Even if it were an identical 1% and 1%, the answer to:

> which risk should I take?

would then involve other variables, like the fact "that vaccinated people infected with the delta variant are 63 per cent less likely to infect people who are unvaccinated". https://www.newscientist.com/article/2294250-how-much-less-l...

1 comments

For a temporary amount of time...

"Viral loads of Delta-variant SARS-CoV-2 breakthrough infections after vaccination and booster with BNT162b2"

https://www.nature.com/articles/s41591-021-01575-4

"...By analyzing viral loads of over 16,000 infections during the current, Delta-variant-dominated pandemic wave in Israel, we found that BTIs in recently fully vaccinated individuals have lower viral loads than infections in unvaccinated individuals. However, this effect starts to decline 2 months after vaccination and ultimately vanishes 6 months or longer after vaccination..."
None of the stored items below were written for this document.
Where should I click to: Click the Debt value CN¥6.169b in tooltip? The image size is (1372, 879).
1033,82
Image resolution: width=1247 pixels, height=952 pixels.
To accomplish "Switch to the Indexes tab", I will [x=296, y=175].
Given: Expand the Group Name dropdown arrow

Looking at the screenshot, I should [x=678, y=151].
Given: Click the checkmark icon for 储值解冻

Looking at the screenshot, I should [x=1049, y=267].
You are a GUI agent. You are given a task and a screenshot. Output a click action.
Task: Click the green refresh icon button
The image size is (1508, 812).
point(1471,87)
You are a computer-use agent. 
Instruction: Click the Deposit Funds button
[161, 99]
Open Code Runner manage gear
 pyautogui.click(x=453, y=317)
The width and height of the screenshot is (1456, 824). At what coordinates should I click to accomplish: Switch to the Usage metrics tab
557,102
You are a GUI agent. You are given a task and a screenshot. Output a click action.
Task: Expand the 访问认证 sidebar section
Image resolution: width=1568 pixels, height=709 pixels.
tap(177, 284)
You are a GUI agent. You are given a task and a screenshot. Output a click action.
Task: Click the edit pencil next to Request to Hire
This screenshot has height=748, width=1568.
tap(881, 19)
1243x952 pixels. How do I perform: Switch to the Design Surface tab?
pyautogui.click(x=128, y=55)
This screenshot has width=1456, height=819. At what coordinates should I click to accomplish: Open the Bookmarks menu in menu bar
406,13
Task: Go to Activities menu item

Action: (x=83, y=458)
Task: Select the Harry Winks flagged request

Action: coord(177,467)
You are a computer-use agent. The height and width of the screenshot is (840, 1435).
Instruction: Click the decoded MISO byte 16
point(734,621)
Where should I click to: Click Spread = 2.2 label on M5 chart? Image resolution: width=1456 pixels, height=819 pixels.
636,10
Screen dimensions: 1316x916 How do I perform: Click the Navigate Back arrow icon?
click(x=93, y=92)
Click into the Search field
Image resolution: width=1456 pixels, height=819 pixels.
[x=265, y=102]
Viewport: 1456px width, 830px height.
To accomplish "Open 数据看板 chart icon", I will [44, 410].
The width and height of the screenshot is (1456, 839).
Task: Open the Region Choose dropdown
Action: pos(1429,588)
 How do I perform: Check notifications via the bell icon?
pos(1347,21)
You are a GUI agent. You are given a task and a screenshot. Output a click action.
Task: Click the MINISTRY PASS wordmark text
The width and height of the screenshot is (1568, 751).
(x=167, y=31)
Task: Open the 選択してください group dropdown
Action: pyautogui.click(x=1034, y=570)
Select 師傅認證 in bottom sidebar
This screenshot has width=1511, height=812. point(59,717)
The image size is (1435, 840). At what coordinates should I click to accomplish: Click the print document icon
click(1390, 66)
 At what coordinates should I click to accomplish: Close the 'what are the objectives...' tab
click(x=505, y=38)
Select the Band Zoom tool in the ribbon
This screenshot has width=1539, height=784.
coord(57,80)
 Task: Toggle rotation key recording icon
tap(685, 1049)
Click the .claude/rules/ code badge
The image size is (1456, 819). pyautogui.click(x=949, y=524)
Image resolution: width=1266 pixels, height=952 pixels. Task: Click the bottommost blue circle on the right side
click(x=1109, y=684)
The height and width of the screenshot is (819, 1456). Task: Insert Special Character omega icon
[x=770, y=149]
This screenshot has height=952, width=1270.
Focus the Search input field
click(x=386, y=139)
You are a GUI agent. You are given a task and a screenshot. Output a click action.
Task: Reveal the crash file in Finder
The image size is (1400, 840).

Sure. Eating is similar; after a while, you have to do it some more. As a result, we build a large infrastructure to ensure people can get new food when they need it, so starvation isn't endemic.

If vaccines and their boosters infer temporary immunity, there's a certain level of rapid vaccine production and administration that can leverage that temporary immunity. Whether we can reach it is somewhat of a political problem.